What is required
The expected output is an exact copy of each line from the line with "Given: Open the Grilled Chicken Salad card" through the end of the data below, with no pictures in it.

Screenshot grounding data
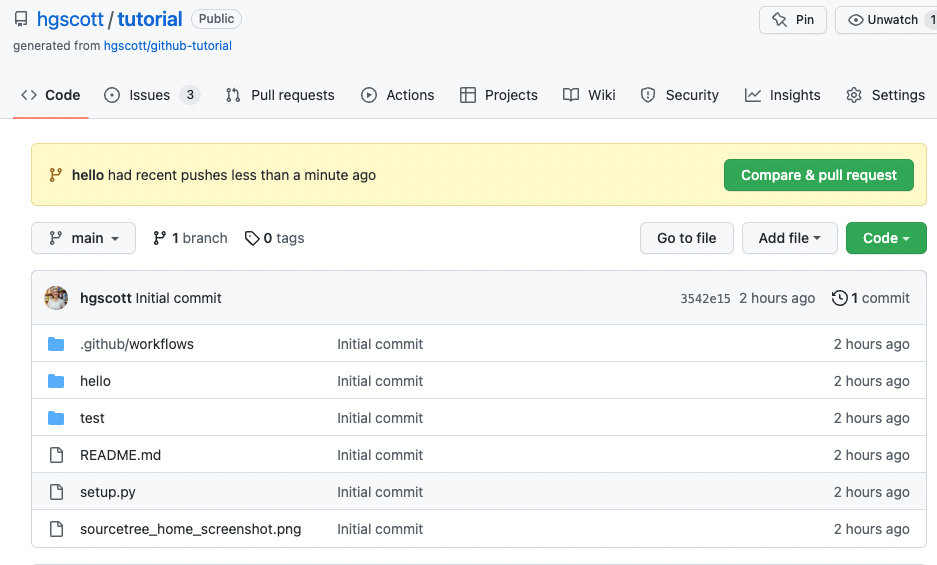Open the hgscott/github-tutorial template link
This screenshot has width=937, height=565.
click(168, 45)
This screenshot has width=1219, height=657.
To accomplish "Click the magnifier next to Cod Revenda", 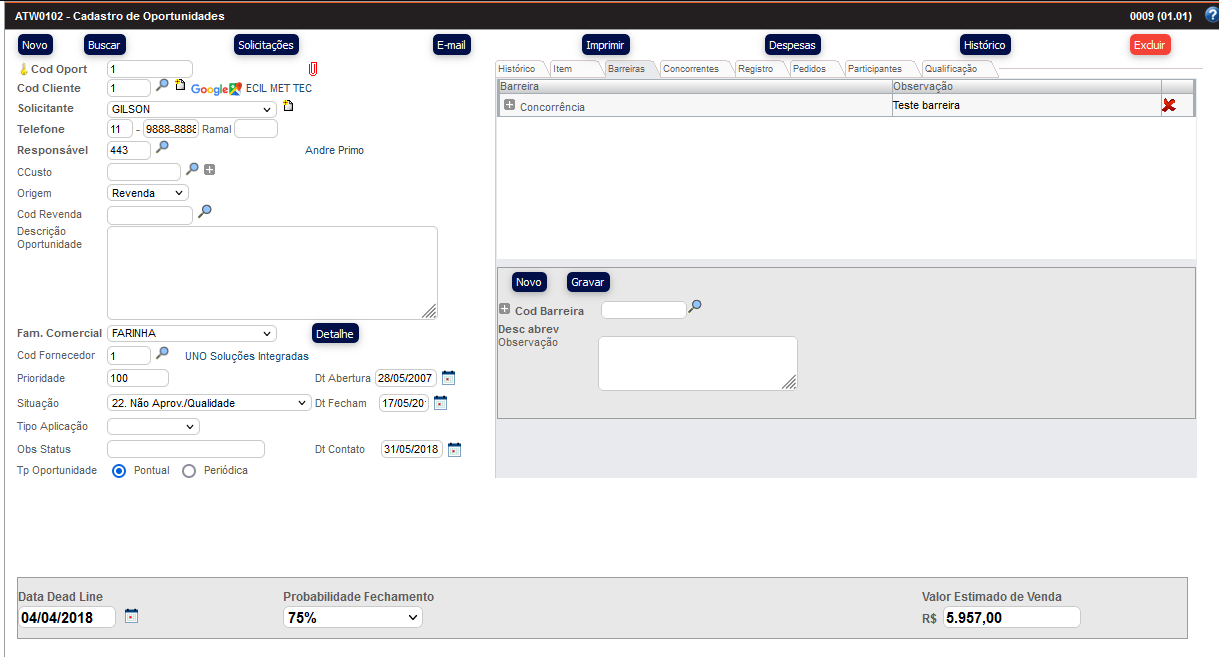I will [204, 212].
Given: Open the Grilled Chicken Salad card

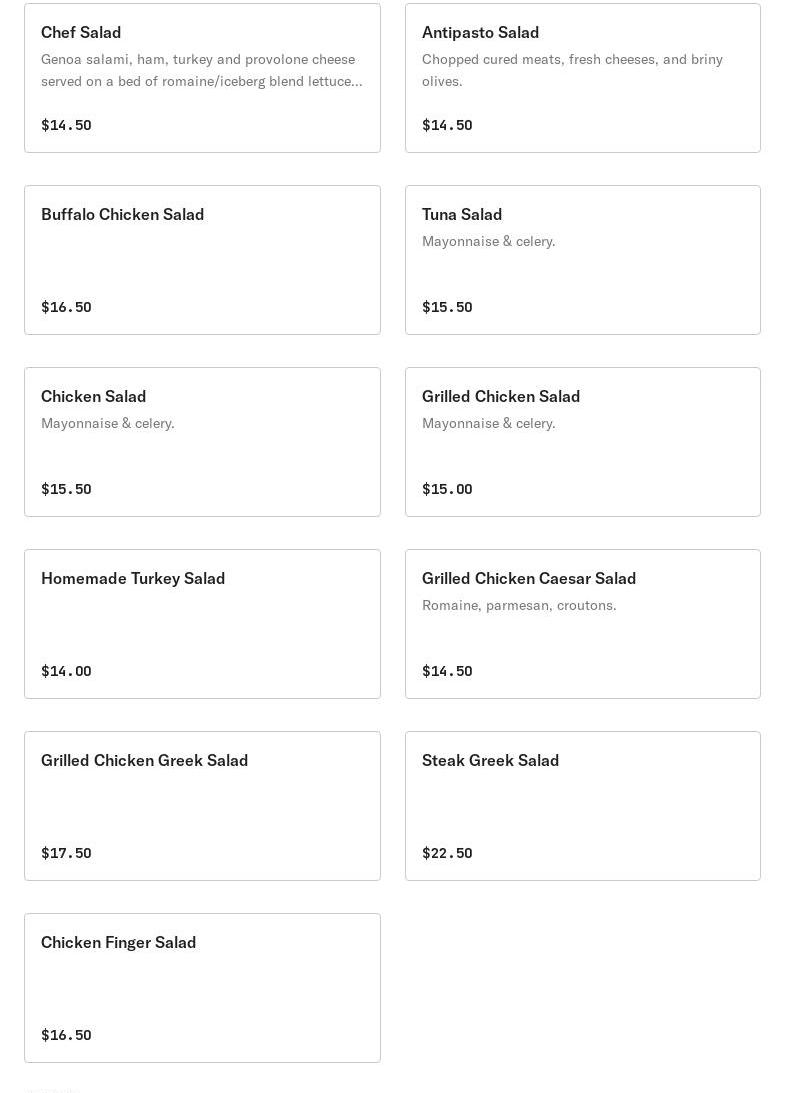Looking at the screenshot, I should [x=583, y=442].
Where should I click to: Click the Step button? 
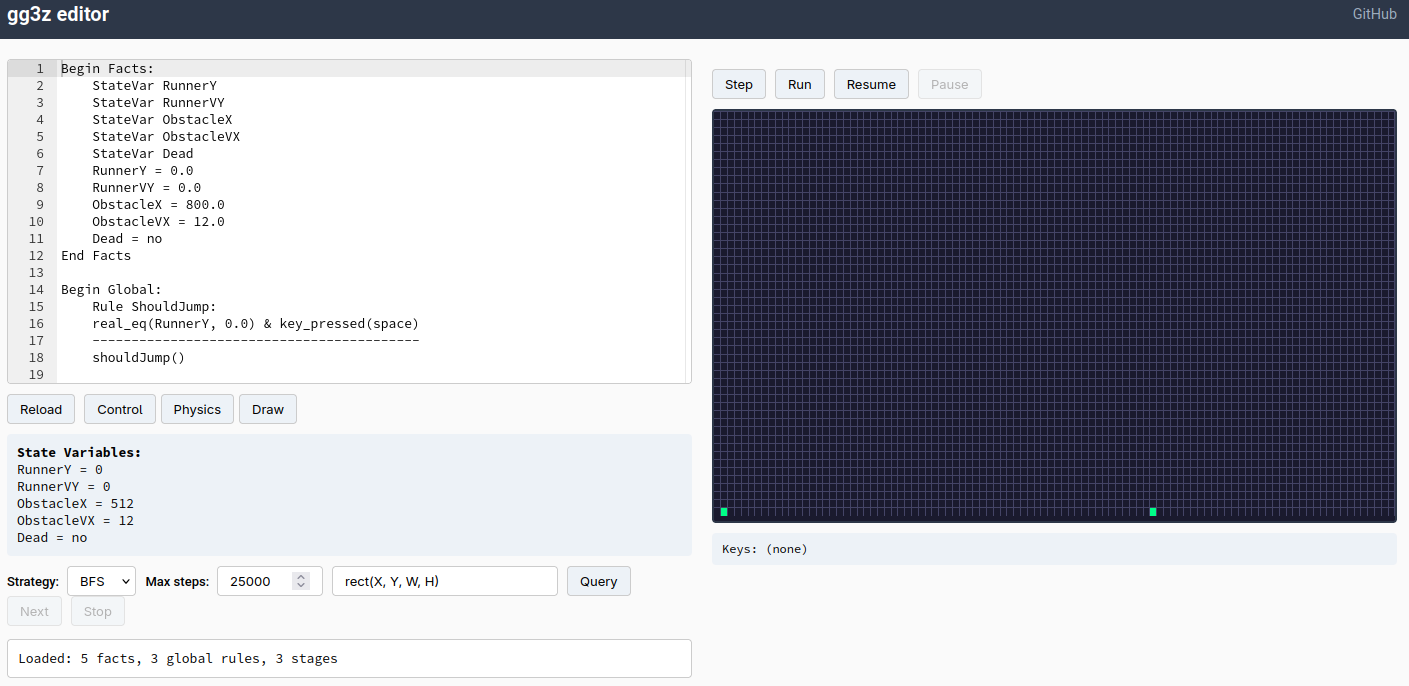click(739, 84)
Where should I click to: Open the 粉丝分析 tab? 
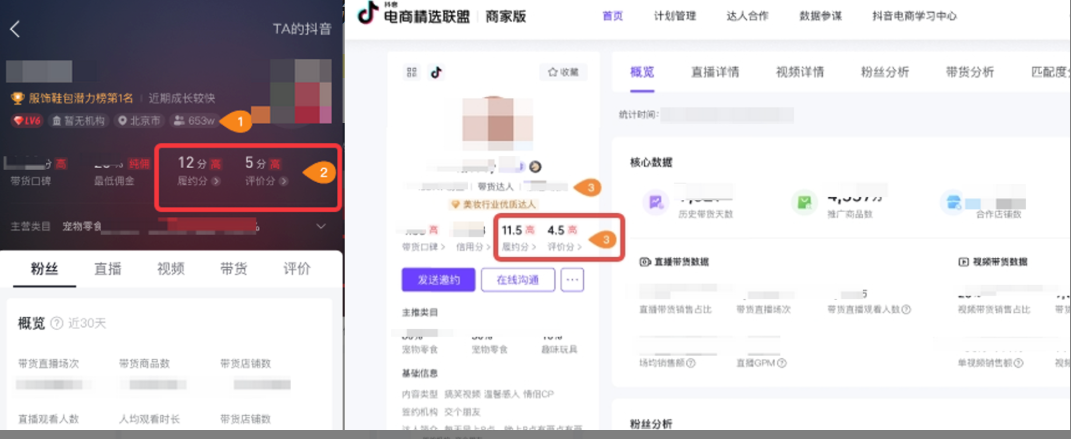click(884, 72)
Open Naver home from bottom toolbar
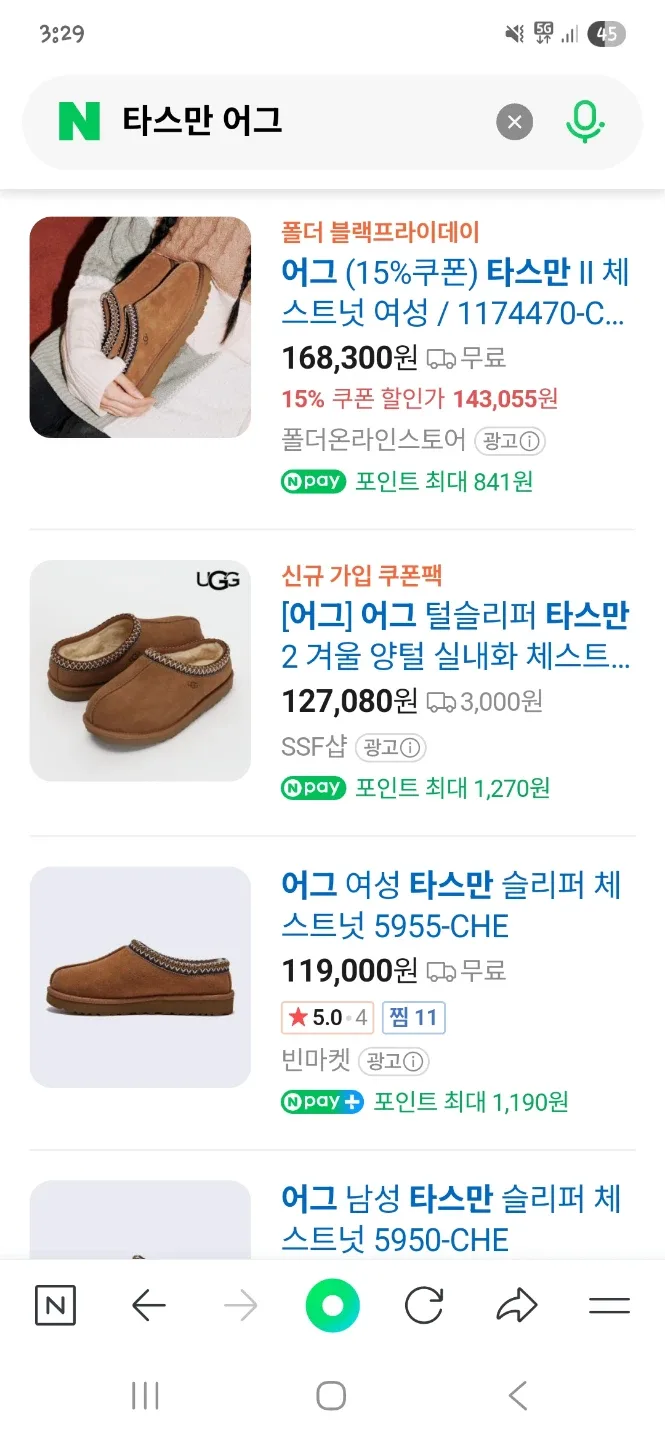 click(x=55, y=1306)
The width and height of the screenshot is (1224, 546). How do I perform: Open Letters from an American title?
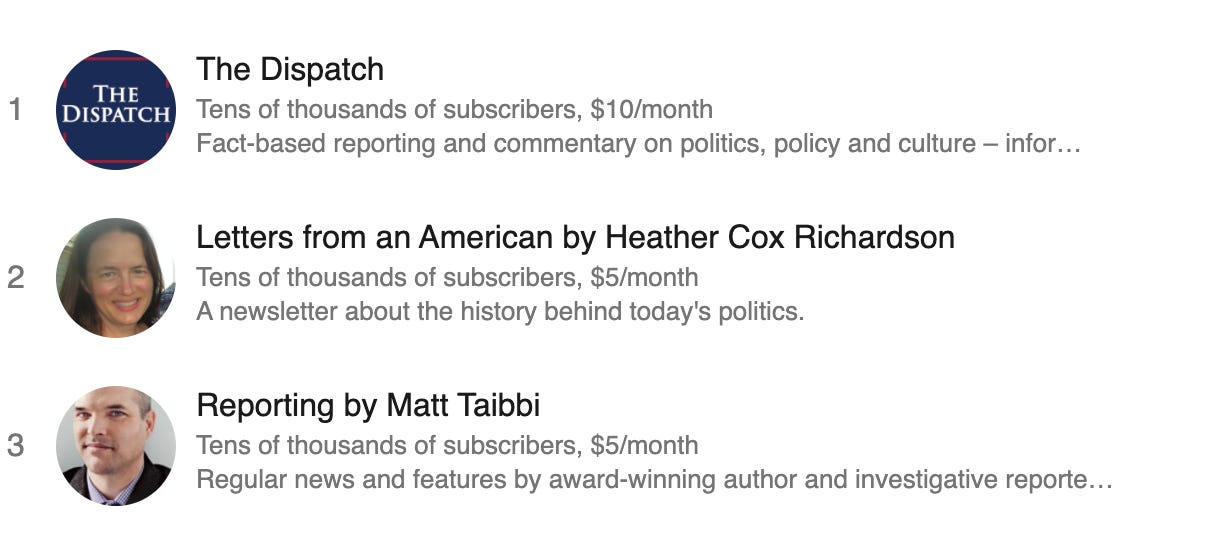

Solved problem
Given: Open the Grilled Chicken Salad card

Looking at the screenshot, I should [x=583, y=442].
Where should I click to: Click the Step button? 
click(739, 84)
Where should I click to: Open the 粉丝分析 tab? 
click(884, 72)
Open Naver home from bottom toolbar
 click(x=55, y=1306)
The width and height of the screenshot is (1224, 546). How do I perform: Open Letters from an American title?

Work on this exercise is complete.